To help you leverage your telemetry data and better monitor the behavior of your Azure applications, we are happy to provide a Jupyter Notebook template that extends the power of Application Insights. Instead of making ad hoc queries in the Application Insights portal when an issue arises, you can now write a Jupyter Notebook that routinely queries for telemetry data, performs advanced analytics, and sends the derived data back to Application Insights for monitoring and alerting. You can execute the Jupyter Notebook using Azure WebJob either on a schedule or via webhook.
Through this approach, you can manipulate and analyze your telemetry data beyond the constraints of query language or limit. You can take advantage of the existing alerting system to monitor the newly derived data, rather than raw instrumentation data. The derived data can also be correlated with other metrics for root cause analysis, used to train machine learning models, and much more. In this blog post, you will find a step-by-step guide for operationalizing this template to perform advanced analytics on your telemetry data, as well as an example implementation.
Create a Jupyter Notebook
Create a new Notebook or clone the template. While Jupyter supports various programming languages, this blog post focuses on performing advanced analytics in Python 2.7.
Query for telemetry data from Application Insights
To query for telemetry data from an Application Insights resource, the Application ID and an API Key are needed. Both can be found in Application Insights portal, on the API Access blade and under Configure.
!pip install --upgrade applicationinsights-jupyter from applicationinsights_jupyter import Jupyter API_URL = "https://api.aimon.applicationinsights.io/" APP_ID = "REDACTED" API_KEY = "REDACTED" QUERY_STRING = "customEvents\ | where timestamp >= ago(10m) and timestamp < ago(5m)\ | where name == 'NodeProcessStarted'\ | summarize pids=makeset(tostring(customDimensions.PID)) by cloud_RoleName, cloud_RoleInstance, bin(timestamp, 1m)" jupyterObj = Jupyter(APP_ID, API_KEY, API_URL) jupyterObjData = jupyterObj.getAIData(QUERY_STRING)
Get more information by accessing the API.
Send derived data back to Application Insights
To send data to an Application Insights resource, the Instrumentation Key is needed. It can be found in Application Insights portal, on the Overview blade.
!pip install applicationinsights from applicationinsights import TelemetryClient IKEY = "REDACTED" tc = TelemetryClient(IKEY) tc.track_metric("crashCount", 1) tc.flush()
Get more information by accessing the API.
Execute the Notebook using Azure WebJob
To execute the Notebook using Azure WebJob, the Notebook, its dependencies, and the Jupyter server need to be uploaded onto an Azure App Service container.
Prepare the necessary resources
- Download the Notebook onto your machine.
- Install the Jupyter server using Anaconda.
- Execute the Notebook on your machine to install all dependencies, as App Service container does not allow changes to the directories where the modules would otherwise be installed automatically.

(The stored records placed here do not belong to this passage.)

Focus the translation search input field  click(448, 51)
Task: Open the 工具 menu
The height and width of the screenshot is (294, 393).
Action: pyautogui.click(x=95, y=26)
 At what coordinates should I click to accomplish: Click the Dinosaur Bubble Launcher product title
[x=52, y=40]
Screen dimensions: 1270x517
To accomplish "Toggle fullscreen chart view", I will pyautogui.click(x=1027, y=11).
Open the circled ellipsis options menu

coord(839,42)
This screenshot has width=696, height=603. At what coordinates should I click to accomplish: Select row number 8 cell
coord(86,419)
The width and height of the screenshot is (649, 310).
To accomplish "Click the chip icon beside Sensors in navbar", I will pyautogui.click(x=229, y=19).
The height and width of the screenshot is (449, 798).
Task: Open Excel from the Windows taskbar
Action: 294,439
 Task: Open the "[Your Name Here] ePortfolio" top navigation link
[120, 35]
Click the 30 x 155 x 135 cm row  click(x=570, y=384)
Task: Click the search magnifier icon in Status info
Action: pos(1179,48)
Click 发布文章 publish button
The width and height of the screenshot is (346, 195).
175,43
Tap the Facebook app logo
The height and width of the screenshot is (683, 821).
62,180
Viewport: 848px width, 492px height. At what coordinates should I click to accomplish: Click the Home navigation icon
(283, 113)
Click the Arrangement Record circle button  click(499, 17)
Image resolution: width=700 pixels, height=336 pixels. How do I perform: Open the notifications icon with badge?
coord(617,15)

- Update the path in a dependency to reflect App Service container’s directory. Replace the first script in Anaconda2/Scripts/jupyter-nbconvert-script.py with
- Update the local copy of the Notebook, excluding pip commands.
- Create run.cmd file containing the following script
D:\home\site\wwwroot\App_Data\resources\Anaconda2\Scripts\jupyter nbconvert --execute <Your Notebook Name>.ipynb
- Obtain deployment credentials and FTP connection information.
- FTP the Anaconda2 folder to a new directory in App Service container
Operationalize the Notebook
- Create a new Azure WebJob and upload the Notebook and run.cmd file.
An example implementation
We operationalized this template and have been performing advanced analytics on telemetry data of one of our own services.
Our service runs four Node.js processes on each cloud instance. From root cause analysis, we have noticed cases of Node.js crashes. However, due to limitations of the SDK, we cannot log when the crash occurs. So, we created a Jupyter Notebook to analyze the existing telemetry data to detect Node.js crashes.
A custom event NodeProcessStarted is logged when a new Node.js process starts in a cloud instance. Normally, all four processes start nearly simultaneously when they are recycled every 8-11 hours. So, when we see less than four NodeProcessStarted events occur at a different frequency, we can infer that new process(es) started to replace recently crashed process(es).
In this implemented template, you will see how we query for telemetry data, analyze the data, query for more telemetry data to enrich the analysis, and then send the derived data back to Application Insights.
We hope this template helps you derive actionable insights from telemetry data and better manage your Azure applications.